Un freelance gagne-t-il vraiment plus qu’un salarié ?

En brut, oui — souvent 30 à 80 % de plus. Mais après cotisations sociales (25,6 % en micro-entreprise), impôts, périodes non facturées et absence de couverture sociale patronale, le différentiel réel est de 10 à 40 % en faveur du freelance selon le TJM et le nombre de jours facturés. Utilisez notre simulateur ci-dessus pour comparer votre situation précise.

Le freelance a-t-il droit au chômage en France ?

Les micro-entrepreneurs ont accès à l’Allocation des Travailleurs Indépendants (ATI) depuis 2019, mais sous conditions strictes : cessation définitive d’activité, ancienneté de 2 ans, revenus annuels d’au moins 10 000 € et ressources inférieures au RSA. Le montant maximum est de 800 €/mois pour 6 mois — bien inférieur à l’ARE salarié.

Peut-on passer de salarié à freelance sans risque ?

Le portage salarial est la transition la plus sécurisée : vous conservez le statut salarié (et l’ARE en cas de rupture), accédez aux missions freelance, et testez le marché avant de créer votre structure.
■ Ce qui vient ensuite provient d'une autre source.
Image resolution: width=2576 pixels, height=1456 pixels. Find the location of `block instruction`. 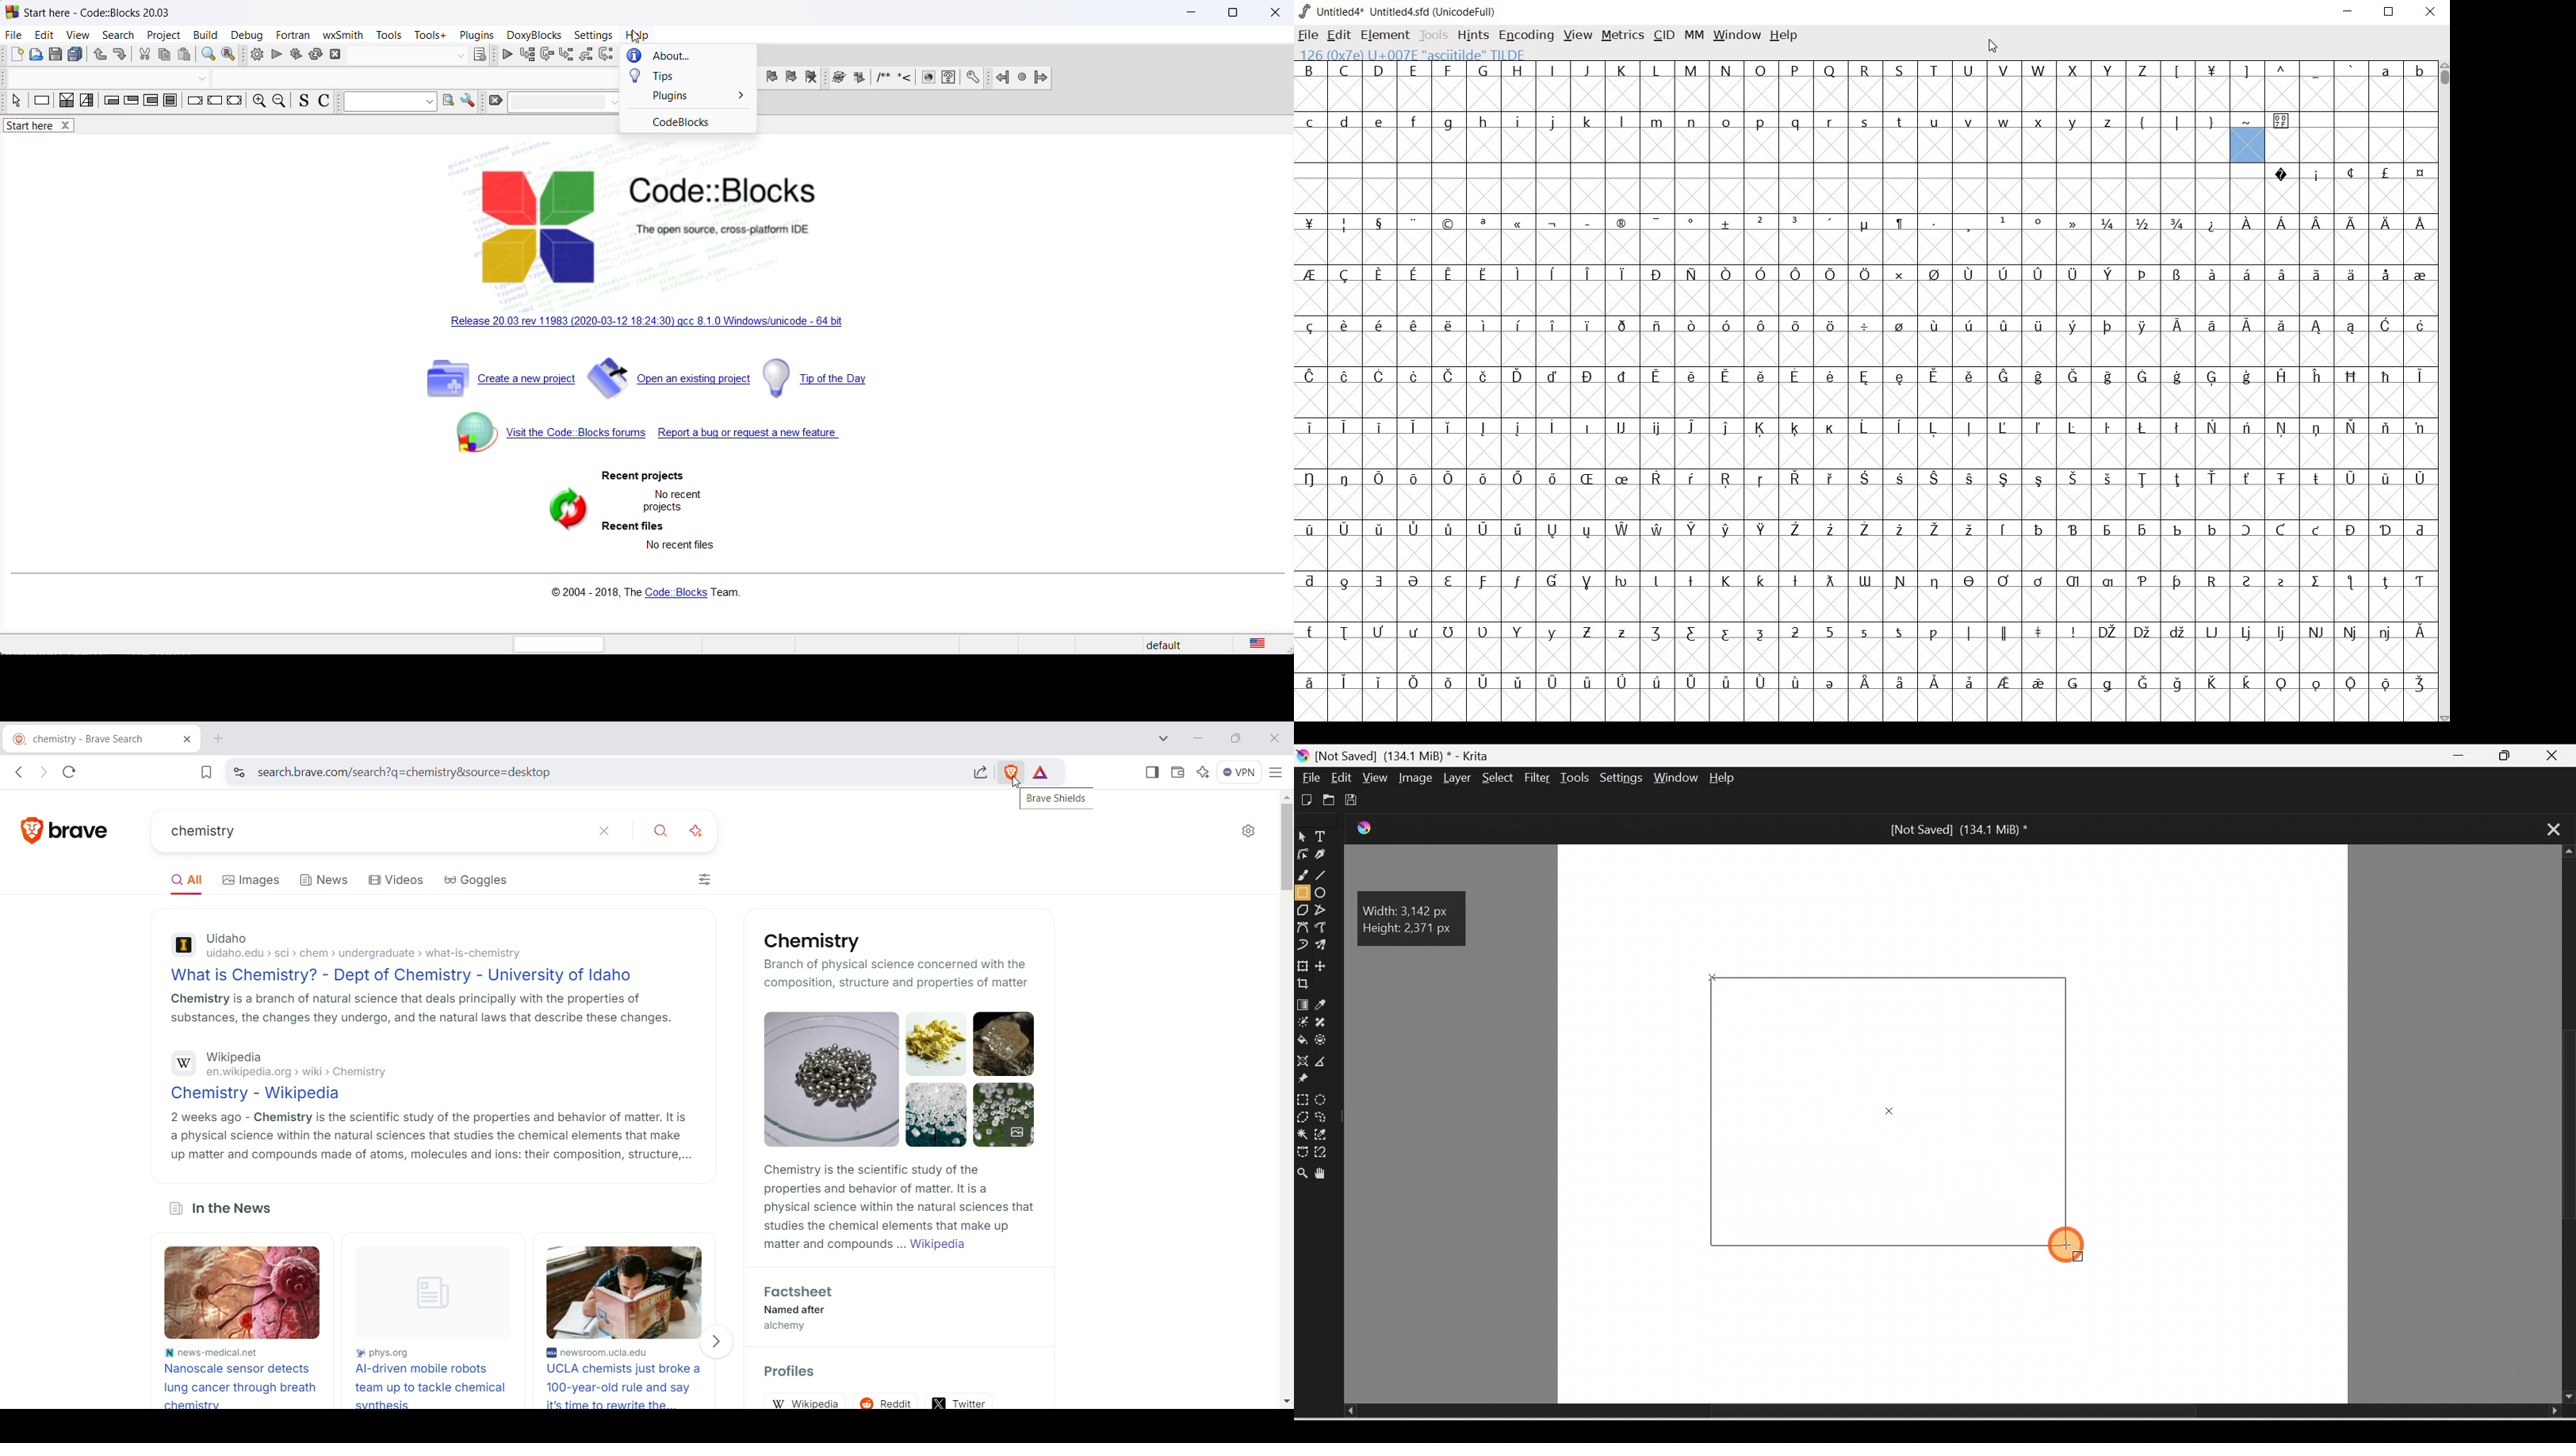

block instruction is located at coordinates (170, 102).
La micro-entreprise en parallèle d’un CDI est aussi possible, sous réserve de vérifier votre clause d’exclusivité contractuelle.

Freelance ou salarié : qui a la meilleure retraite ?

Le salarié accumule généralement plus de droits à la retraite car les cotisations patronales (environ 12,6 % du salaire brut) s’ajoutent aux cotisations salariales. Un freelance en micro-entreprise doit compenser en épargnant activement — PER individuel, investissements immobiliers. À TJM équivalent au salaire brut, la retraite du salarié est mieux couverte.

Quel est le vrai ‘salaire’ d’un freelance à 500 €/jour ?

À 500 €/jour, 170 jours facturés/an = 85 000 € de CA. Après URSSAF en micro-entreprise (21 760 €) et impôt sur le revenu (estimé ~11 000 €), le revenu net est d’environ 52 000 €/an, soit 4 333 €/mois net — l’équivalent d’un salaire brut salarié de 70 000 à 75 000 €, soit un poste de cadre senior confirmé.